Jane Weixl

Jane was born in Kimberley, BC. She was raised in Kimberley and Riding Mountain National Park, MB. Jane graduated from UBC in 1978 with a Bachelor of Education degree. She taught in Prince Rupert, West Kelowna, Kelowna and Winfield. In 1987 she moved to Vernon and in 1987 and 1988 was the Director of the Topham Brown Public Art Gallery (now the Vernon Public Art Gallery). Jane went back to teaching until 1993, when she left teaching permanently in order to be at home after the birth of her daughter. From 1995 to 2008 she worked with her husband in his photography business. She then worked part time until retiring in 2016 and decided to focus her retirement years on helping to build a healthier and more respectful community for her family and future generations. 2003 – Founder of the Western Corridor Impact Assessment Committee.

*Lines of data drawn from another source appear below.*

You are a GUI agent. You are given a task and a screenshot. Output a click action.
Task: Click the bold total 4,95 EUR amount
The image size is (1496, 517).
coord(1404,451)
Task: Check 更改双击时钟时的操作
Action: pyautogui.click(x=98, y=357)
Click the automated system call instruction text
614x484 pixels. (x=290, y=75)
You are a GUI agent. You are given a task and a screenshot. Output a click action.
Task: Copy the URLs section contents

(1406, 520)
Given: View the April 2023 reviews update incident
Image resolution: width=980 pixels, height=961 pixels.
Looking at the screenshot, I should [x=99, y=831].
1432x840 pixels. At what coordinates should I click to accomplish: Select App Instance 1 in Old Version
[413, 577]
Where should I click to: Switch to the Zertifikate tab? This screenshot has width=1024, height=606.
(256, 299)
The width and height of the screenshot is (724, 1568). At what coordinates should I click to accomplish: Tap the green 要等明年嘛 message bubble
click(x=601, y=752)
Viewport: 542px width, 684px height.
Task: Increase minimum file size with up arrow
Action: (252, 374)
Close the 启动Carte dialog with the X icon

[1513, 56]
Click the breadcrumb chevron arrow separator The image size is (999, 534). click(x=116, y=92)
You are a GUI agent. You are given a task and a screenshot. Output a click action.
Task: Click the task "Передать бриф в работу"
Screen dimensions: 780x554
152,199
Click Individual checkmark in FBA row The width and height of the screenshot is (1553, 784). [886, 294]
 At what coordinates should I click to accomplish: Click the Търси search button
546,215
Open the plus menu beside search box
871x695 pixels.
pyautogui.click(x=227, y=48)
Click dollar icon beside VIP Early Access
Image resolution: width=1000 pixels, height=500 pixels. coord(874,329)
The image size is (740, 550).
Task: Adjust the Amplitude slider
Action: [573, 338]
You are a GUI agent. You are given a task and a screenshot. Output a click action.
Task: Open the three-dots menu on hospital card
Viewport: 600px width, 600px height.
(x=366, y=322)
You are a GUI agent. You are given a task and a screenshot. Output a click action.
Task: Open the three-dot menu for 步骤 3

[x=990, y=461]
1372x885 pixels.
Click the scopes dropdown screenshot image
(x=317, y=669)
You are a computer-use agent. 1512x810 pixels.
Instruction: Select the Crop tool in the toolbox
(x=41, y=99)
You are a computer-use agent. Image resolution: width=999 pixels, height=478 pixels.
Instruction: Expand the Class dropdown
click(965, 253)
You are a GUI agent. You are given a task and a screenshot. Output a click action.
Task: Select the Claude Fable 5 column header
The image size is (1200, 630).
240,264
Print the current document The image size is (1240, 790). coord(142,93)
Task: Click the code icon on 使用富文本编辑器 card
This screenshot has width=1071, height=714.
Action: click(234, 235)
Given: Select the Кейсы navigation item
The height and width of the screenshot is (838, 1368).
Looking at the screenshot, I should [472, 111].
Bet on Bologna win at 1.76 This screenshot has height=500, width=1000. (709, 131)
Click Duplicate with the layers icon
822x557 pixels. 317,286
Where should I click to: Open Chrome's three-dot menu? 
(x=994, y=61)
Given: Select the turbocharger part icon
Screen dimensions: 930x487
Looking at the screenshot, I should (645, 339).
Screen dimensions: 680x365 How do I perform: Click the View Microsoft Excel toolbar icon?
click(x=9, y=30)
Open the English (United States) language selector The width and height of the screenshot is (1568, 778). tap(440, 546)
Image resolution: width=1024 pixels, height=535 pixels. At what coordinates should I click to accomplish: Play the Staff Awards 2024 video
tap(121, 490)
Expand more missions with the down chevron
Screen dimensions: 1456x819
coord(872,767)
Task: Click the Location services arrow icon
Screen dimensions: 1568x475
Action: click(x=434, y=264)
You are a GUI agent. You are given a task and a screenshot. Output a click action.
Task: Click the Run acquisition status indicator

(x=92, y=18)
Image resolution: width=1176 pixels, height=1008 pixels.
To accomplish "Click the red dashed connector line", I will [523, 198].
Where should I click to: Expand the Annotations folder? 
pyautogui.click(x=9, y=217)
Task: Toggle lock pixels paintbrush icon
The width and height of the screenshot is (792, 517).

One of 4 directors who studied the City of Vernon’s proposed West Truck Route Corridor which resulted in a 65 page document which was formally introduced to the community on June 25, 2003. 2003 - Member of the City of Vernon’s Transit Advisory Committee 2017 to present: Director - The North Okanagan Coalition for Active Transportation (NOCAT) 2017 to present: Member of “Renewing Democracy Through Cooperation”. 2017 to present: Member of “Fair Vote Canada” & “Fair Vote Vernon” 2019 to present - Director of “The Sustainable Network Society” (SENS) Interests: Yoga, hiking & camping, biking, swimming, reading, XC skiing and snowshoeing.

Heather Clay

Heather has a degree in environmental science and a passion for honey bees. Inspired by Elizabeth May’s work to stop the aerial spraying of phenitrothion over maritime forests, she became a Green Party of Canada member shortly after Elizabeth was elected leader. In her work as CEO of the Canadian Honey Council she helped draft standards for organic apiculture and guidelines for integrated pest management for beekeepers. As a long time beekeeper she would love to see pesticides eliminated from agricultural practices. She is active in groups pursuing climate action, protection of pollinators and proportional representation for elections. She believes governments should take action to encourage renewable energy, sustainable agriculture, local production of food and ensure the protection of all pollinators. After retiring from the honey bee industry and moving to Vernon, Heather has remained an active beekeeper, co-edited a book about Honey Bee Diseases and Pests, and created the Urban Bee Network, a web-based resource for small-scale beekeepers.